23 March 2010
During a press conference at last week's SxSW conference, product manager of Google's gmail team, Todd Jackson, revealed an interesting bit of information about the company's problem-ridden new service Google Buzz:
Jackson told the crowd, as he's previously said to reporters, that too much was assumed about how Buzz would work best and be received based on Google's internal testing. Google employees didn't have a strong use case for "muting" their fellow Google employees, and the people they'd want to follow and be followed by closely matched up to their contact lists. In general, too, Jackson suggested that Google underestimated the impact of "having a social, public service appear inside ... what is a very private thing (email) for some people .
So by testing their social service inside a single context (Google employees only), the developers failed to notice that in real life, people participate in multiple contexts (family, work, friends, etc) that they work actively to keep separate. The reasons for wanting to keep these groups separate can range from wanting to keep an illicit affair secret from your spouse to political activists in oppressive regimes wanting to keep certain connections secret from the government . Another important reason to keep our communities separate, is that we often play different roles - and communicate differently - in different contexts, as illustrated beautifully in the following clip from TV's Seinfeld:
So, ironically, the key problem for Buzz, Google's social network service was that the engineers at the Googleplex had failed to understand an essential property of real-world social networks. Figure 1 illustrates the problem:
Figure 1A shows a cartoon version of Google's internal testing situation. It's clear that in this situation, since an individual (the gray node) only belongs to a single social context, sharing contact information with his neighbors reveals no new information to his social network. However, an ego-centered network in the wild looks more like the situation depicted in Figure 1B. Here, the gray node is a member of several communities (nodes with different colors) with very little communication between communities. Now, because people typically manage all of their 'worlds' from their email inbox, what Google did when they created Buzz' automatic friends-lists, was to implicitly link people's worlds, revealing the precisely the information that people work to supress. Sometimes with serious implications.
It is interesting to consider what the structure displayed in Figure 1B implies for the full graph. For an individual, the world breaks neatly into a small set of social contexts, but when every single node is in this situation, then the resulting total structure becomes very different from many of the model networks that are currently in use. In my own corner of the complex networks world, this has serious implications for rapidly growing field of community detection . Currently, most algorithms are designed to search for densely connected sets of nodes that are weakly connected to the rest of the network, and while some methods do include the possibility of community overlap, most break down if the overlap constitutes more than a small fraction of the number of nodes. If Figure 1B is correct and overlap is present for all nodes, then the idea of communities as weakly connected to the remainder of the network is false -- since communities will have many more links to the outside world than to the inside.

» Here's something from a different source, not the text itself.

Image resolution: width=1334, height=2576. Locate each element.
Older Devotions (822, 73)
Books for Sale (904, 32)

I hope to see more research investigating this problem!
Oh - and George Costanza gets to have the last word...
Update April 3rd, 2010
I've just become aware of a few excellent blog posts that discuss problems related to buzz, drawing on ideas very similar to what I present above. Fred Stutzman writes eloquently about buzz and colliding worlds inspired by Erving Goffman here. That post sparked additional 'world-colliding' thoughts from David Truss (via this post from George Siemens).

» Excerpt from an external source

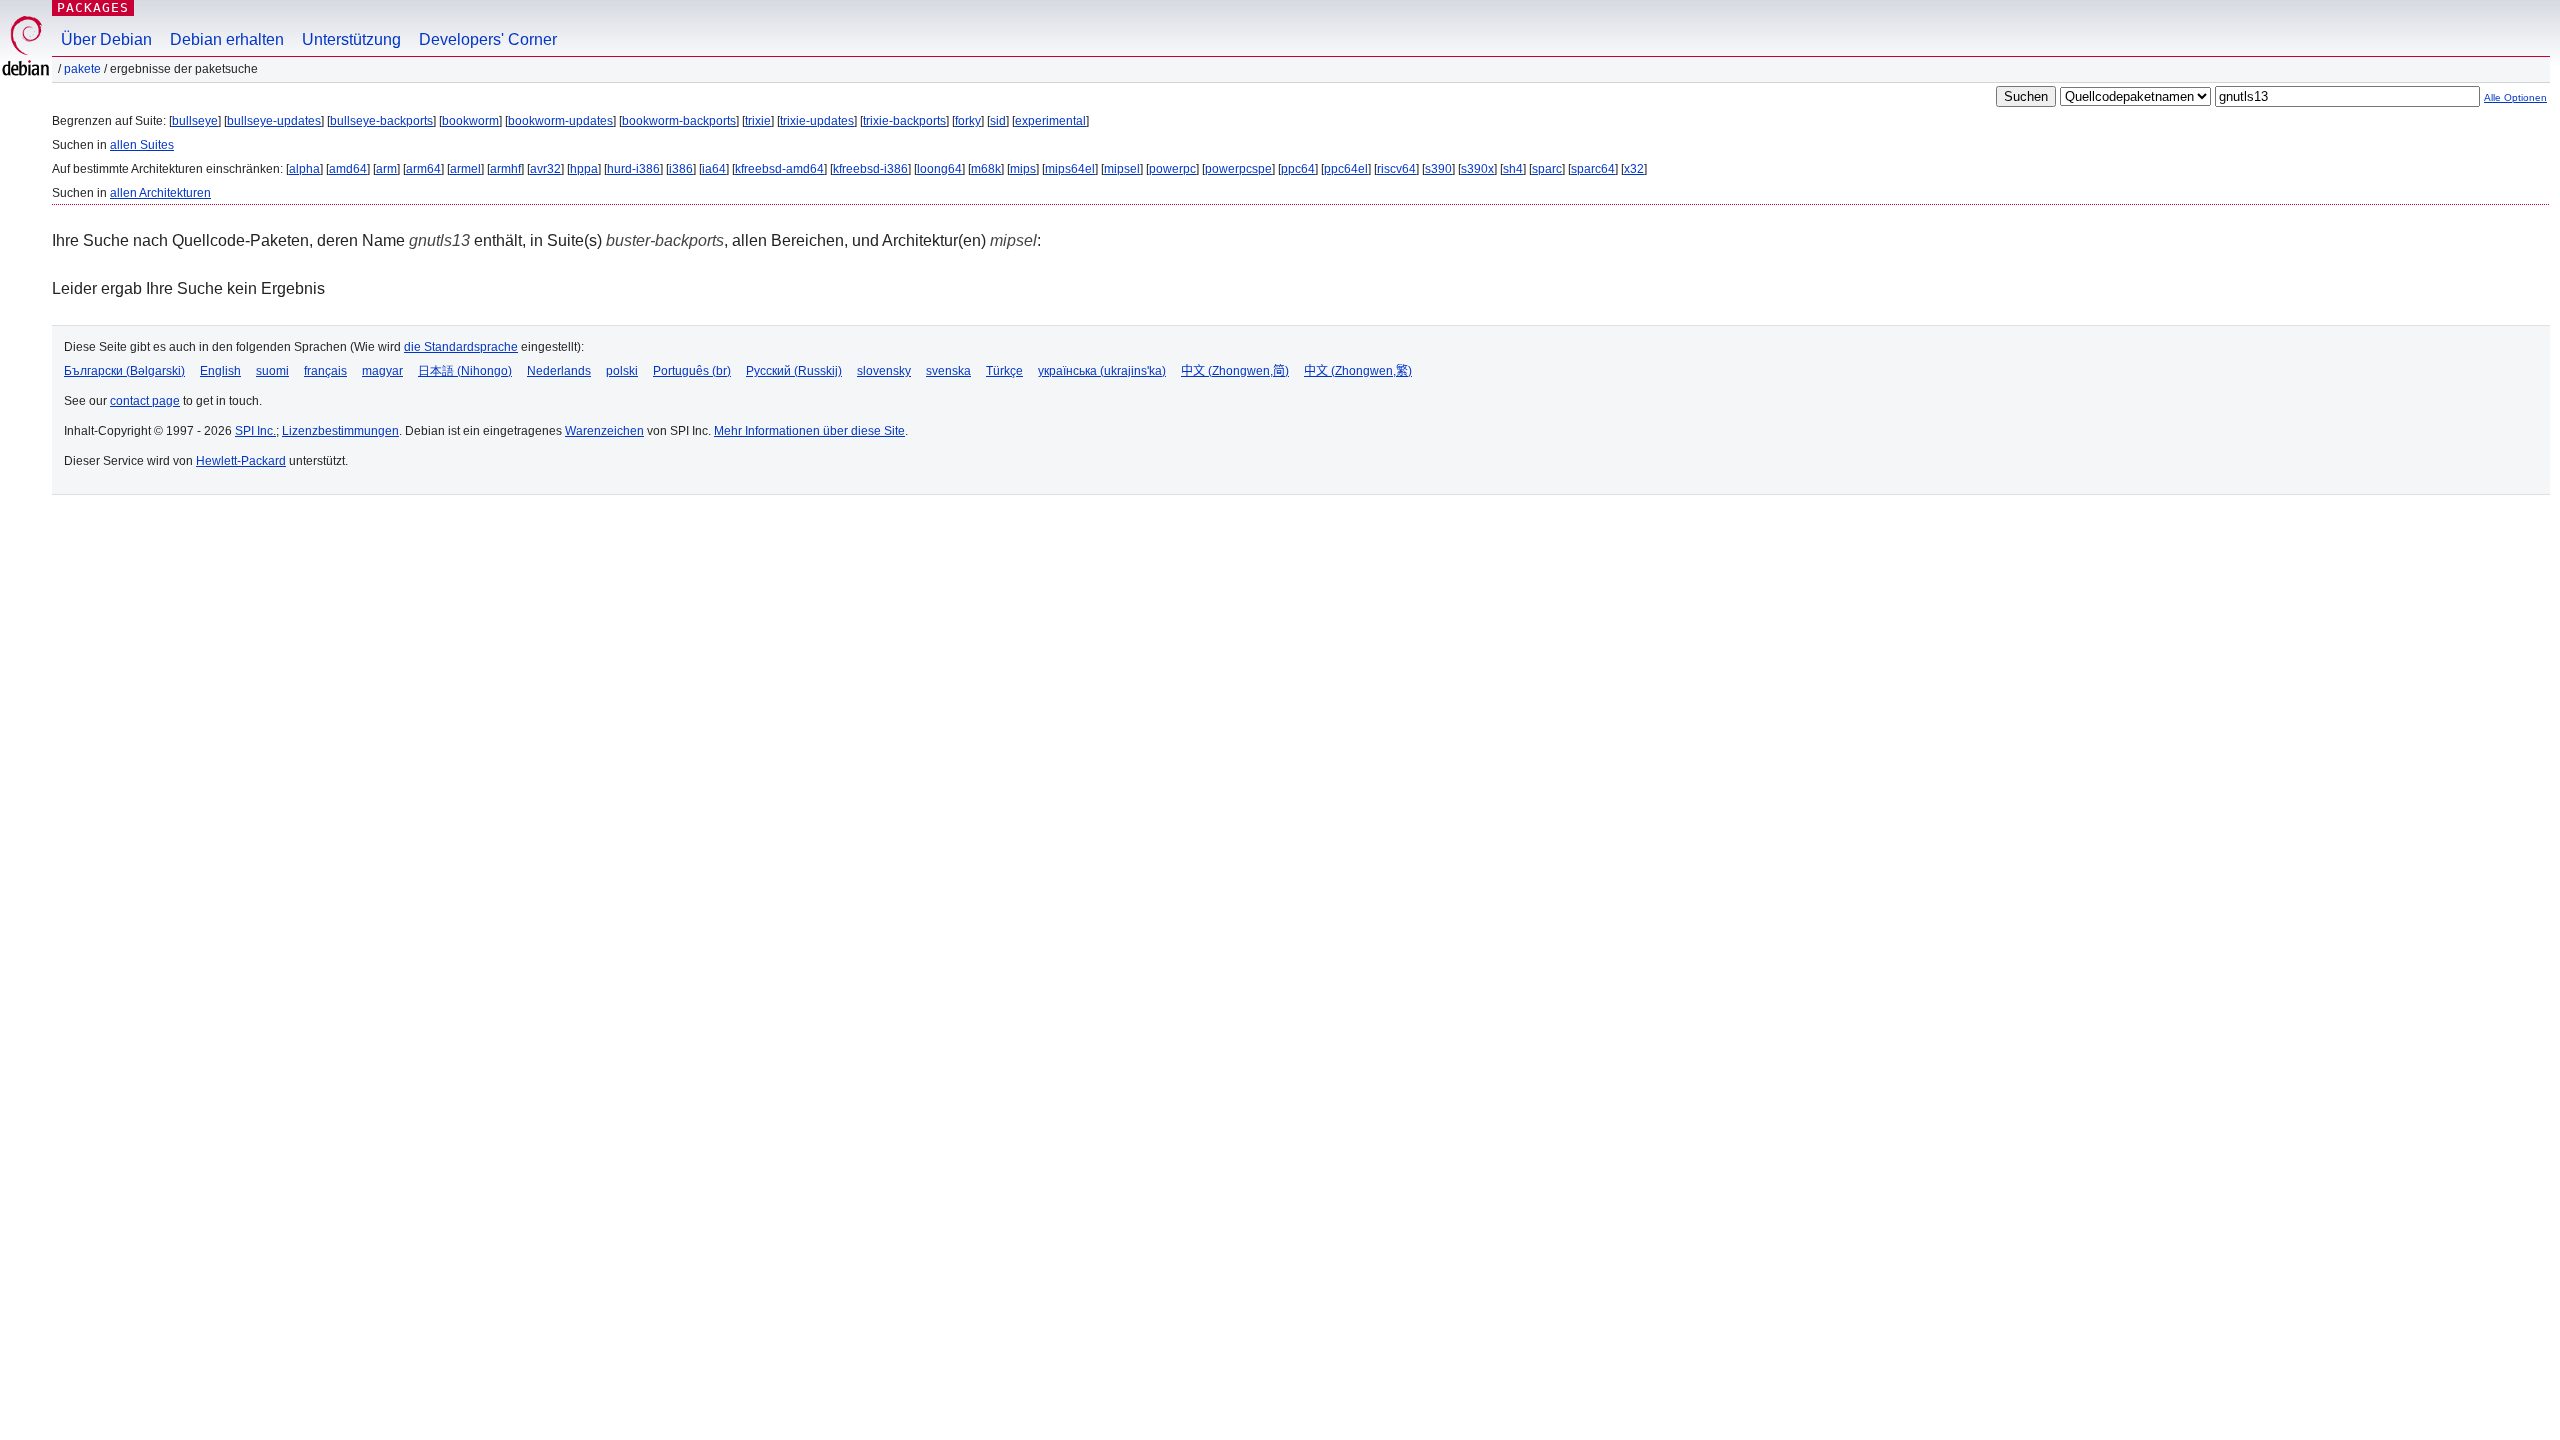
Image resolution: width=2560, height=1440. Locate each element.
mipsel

 Santo Fortunato. Community detection in graphs. Physics Reports 486:75-174 (2010).
Posted by Sune Lehmann at 7:17 PM
15 March 2010
Hey all you behavioral scientists out there ..... do you have Physics envy? Are you afraid that the big bad physicists will kick sand in your face? Well, just remember, they are probably much geekier than you, and have probably borrowed your really good network methods too (without citations!).
Well, we now have research on why people, even children, think physicists SHOULD kick sand on behavioral scientists ....

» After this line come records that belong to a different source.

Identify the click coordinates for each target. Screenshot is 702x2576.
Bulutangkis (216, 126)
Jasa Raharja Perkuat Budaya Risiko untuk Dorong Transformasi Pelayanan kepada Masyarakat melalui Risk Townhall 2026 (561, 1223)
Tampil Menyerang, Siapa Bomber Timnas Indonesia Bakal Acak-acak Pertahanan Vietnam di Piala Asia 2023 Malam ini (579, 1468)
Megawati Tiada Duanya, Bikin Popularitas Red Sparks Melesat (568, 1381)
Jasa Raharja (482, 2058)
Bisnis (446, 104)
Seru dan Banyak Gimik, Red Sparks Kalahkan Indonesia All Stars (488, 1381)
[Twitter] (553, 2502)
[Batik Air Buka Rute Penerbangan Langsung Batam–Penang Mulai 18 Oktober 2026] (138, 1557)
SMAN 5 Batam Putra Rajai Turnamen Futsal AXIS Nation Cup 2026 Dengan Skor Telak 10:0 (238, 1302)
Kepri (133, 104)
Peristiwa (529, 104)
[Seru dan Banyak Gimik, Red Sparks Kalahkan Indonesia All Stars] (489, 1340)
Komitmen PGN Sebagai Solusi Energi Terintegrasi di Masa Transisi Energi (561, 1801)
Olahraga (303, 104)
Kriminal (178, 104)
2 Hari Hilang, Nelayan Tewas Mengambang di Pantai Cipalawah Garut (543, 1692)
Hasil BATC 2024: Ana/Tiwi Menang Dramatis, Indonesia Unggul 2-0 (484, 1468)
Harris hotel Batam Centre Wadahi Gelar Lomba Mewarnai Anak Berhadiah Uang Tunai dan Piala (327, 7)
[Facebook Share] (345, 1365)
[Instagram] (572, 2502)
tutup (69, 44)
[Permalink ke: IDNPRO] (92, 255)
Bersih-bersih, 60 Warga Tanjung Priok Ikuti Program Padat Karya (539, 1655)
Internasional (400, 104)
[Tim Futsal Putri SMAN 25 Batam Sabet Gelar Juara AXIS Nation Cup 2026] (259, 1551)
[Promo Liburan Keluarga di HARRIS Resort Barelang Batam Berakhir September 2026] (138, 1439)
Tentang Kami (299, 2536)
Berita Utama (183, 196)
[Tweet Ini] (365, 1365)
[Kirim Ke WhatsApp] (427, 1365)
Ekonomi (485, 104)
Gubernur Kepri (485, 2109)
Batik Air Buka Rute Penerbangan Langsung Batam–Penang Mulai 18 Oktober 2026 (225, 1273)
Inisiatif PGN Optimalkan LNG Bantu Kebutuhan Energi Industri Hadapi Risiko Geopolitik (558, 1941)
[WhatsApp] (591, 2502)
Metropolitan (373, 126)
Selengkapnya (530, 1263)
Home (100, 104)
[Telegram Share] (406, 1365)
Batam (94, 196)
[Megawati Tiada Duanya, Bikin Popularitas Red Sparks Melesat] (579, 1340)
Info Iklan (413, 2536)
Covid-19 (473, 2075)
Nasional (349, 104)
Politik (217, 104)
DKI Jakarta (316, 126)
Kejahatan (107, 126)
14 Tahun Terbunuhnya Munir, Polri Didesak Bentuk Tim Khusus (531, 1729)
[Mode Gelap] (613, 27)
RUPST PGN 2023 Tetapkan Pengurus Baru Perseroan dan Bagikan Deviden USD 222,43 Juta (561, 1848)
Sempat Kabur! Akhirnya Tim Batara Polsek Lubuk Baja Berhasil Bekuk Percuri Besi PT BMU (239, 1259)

A study published in the Journal of Experimental Psychology took a look at which disciplines children and adults thought were the most difficult to learn. For the most part, people of all ages think psychology is easy and physics is hard. That bias begins early and changes some, but not much, the older we get.
In one phase of the study, kindergartners, second graders, fourth graders, and college-age adults were asked to rank how hard it would be to learn certain disciplines on their own. Everyone said psychology would be the easiest. Interestingly, kindergartners thought that economics would be the hardest to learn on one's own, while adults thought it would be easier than the natural sciences (but not as easy as psychology which, again, we all agree is a snap).
So, all you psychologists out there ..... head to the gym! The physical one AND the mental one! And as for you social scientists ..... no question --- you need it as well.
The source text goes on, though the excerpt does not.